Punctuation and Symbols
Q: What does the Unicode Standard mean by punctuation marks, as opposed to symbols?
A: Punctuation marks are standardized marks or signs used to clarify the meaning and separate structural units of text. The General Category property assigns characters to either Punctuation or Symbol based on their primary usage.
Q: Is the line between the categories of Punctuation and Symbol always clear?
A: No, in many cases the distinction between punctuation marks and symbols is not clear-cut. Punctuation marks such as period (full-stop), comma, parentheses, and so on are unambiguously punctuation, and characters such as heart (♥), not equals (≠), and smiling-face (☺) are unambiguously symbols.
However, for historical reasons certain characters such as number sign (#), ampersand (&), commercial at sign (@), and percent sign (%) are also considered Punctuation in Unicode, while seemingly similar characters are classed as Symbol, such as the section sign (§) and copyright sign (©).
Q: Is the classification of a character as Punctuation the same in all contexts, and is it based on the General Category?
A: No, in some contexts, such as mathematical usage, there are entirely different classifications, based on different properties than the General Category. Characters are classified by whether they represent variables, numbers, or operators (and, if so what kind). These classifications can be very different from ordinary text usage, and can depend on context. For example, the character "!" could be classified as an operator or punctuation depending on where it appears in a document.

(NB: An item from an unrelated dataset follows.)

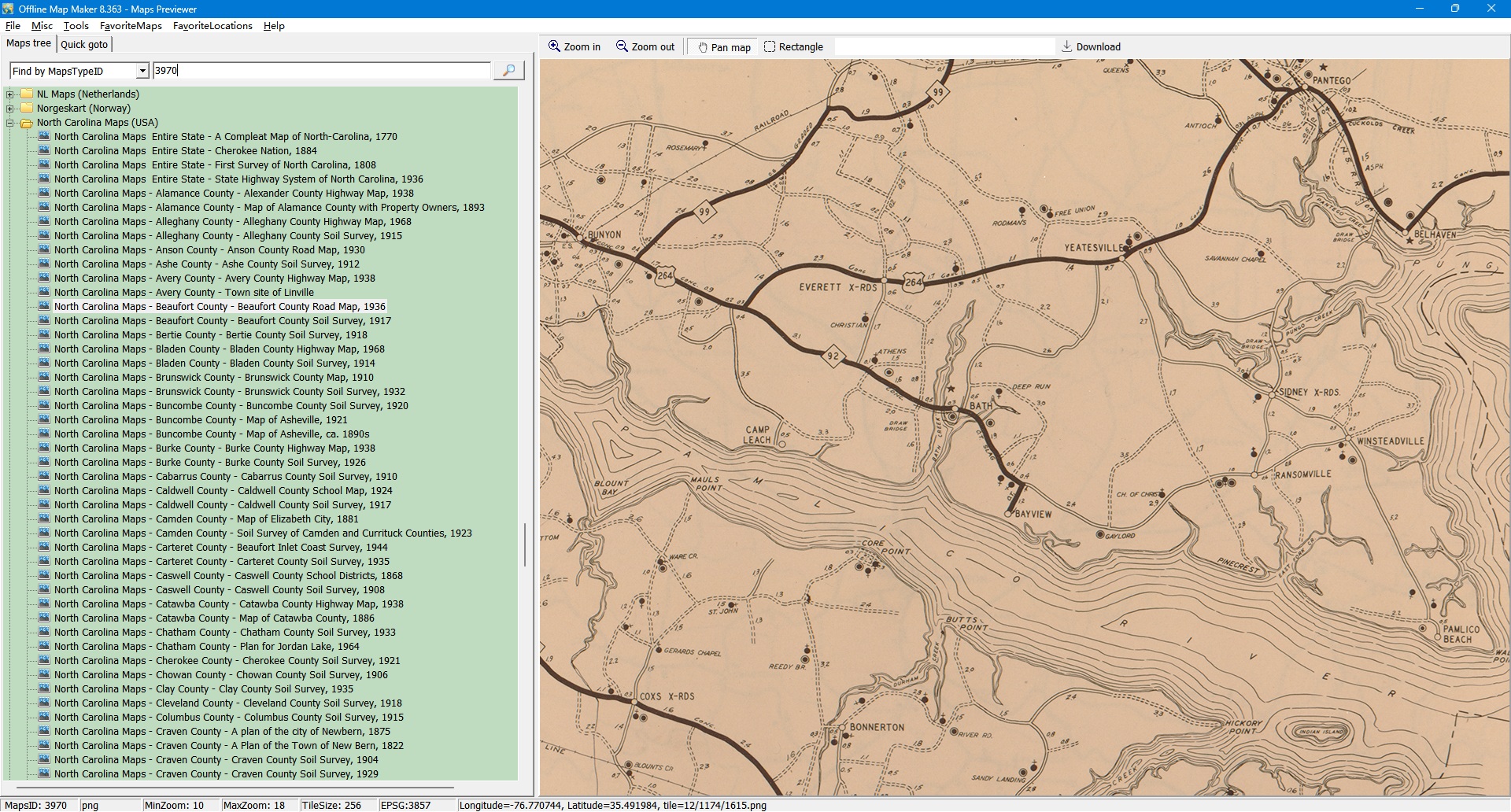Expand the NL Maps (Netherlands) node
Screen dimensions: 1511x812
(x=10, y=94)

Q: Can you give a more complete list of Unicode punctuation characters that often should be treated as symbols?
A: Because this issue is about conflicting usage, it is not possible to generate a comprehensive list, however some of the most common ones are:
U+0023 ( # ) NUMBER SIGN
U+0026 ( & ) AMPERSAND
U+0040 ( @ ) COMMERCIAL AT
U+0025 ( % ) PERCENT SIGN
U+2030 ( ‰ ) PER MILLE SIGN
U+2031 ( ‱ ) PER TEN THOUSAND SIGN
U+002A ( * ) ASTERISK
U+2020 ( † ) DAGGER
U+2021 ( ‡ ) DOUBLE DAGGER
U+203B ( ※ ) REFERENCE MARK
Q: Isn't the U+002D HYPHEN-MINUS also an important case?
A: Yes. The character U+002D HYPHEN-MINUS is used both as a hyphen (punctuation mark) and as a minus sign (math symbol), with the intended meaning only apparent from context. Because only a single value is assigned for the General Category, this character has the value "Pd". At the same time, unambiguous Unicode characters also exist for each of these functions: U+2010 ( ‐ ) HYPHEN and U+2212 ( − ) MINUS SIGN. The latter has been given the General Category of Sm (mathematical symbol).
Q: Can a conformant implementation treat these as symbols?
A: Yes. The General Category only defines the principal usage of a character. It is not intended to capture all aspects of the use of any given character. Therefore, the General Category does not define whether to treat characters as punctuation or symbols in all contexts.
For example, a character picker could list U+0023 ( # ) NUMBER SIGN under Symbols (or both under Symbols and Punctuation). An "Ignore Punctuation" option in search need not ignore U+0040 ( @ ) COMMERCIAL AT. A search engine could ignore punctuation in general, but treat the above list as symbols for the purpose of search.
However, there's one caveat—a conformant implementation that reports the General Category value for a character must use the actual, unmodified value. For example, a conformant regular expression syntax that allows for selection of character by "General Category" must match U+0040 ( @ ) COMMERCIAL AT based on its actual General Category value (Po).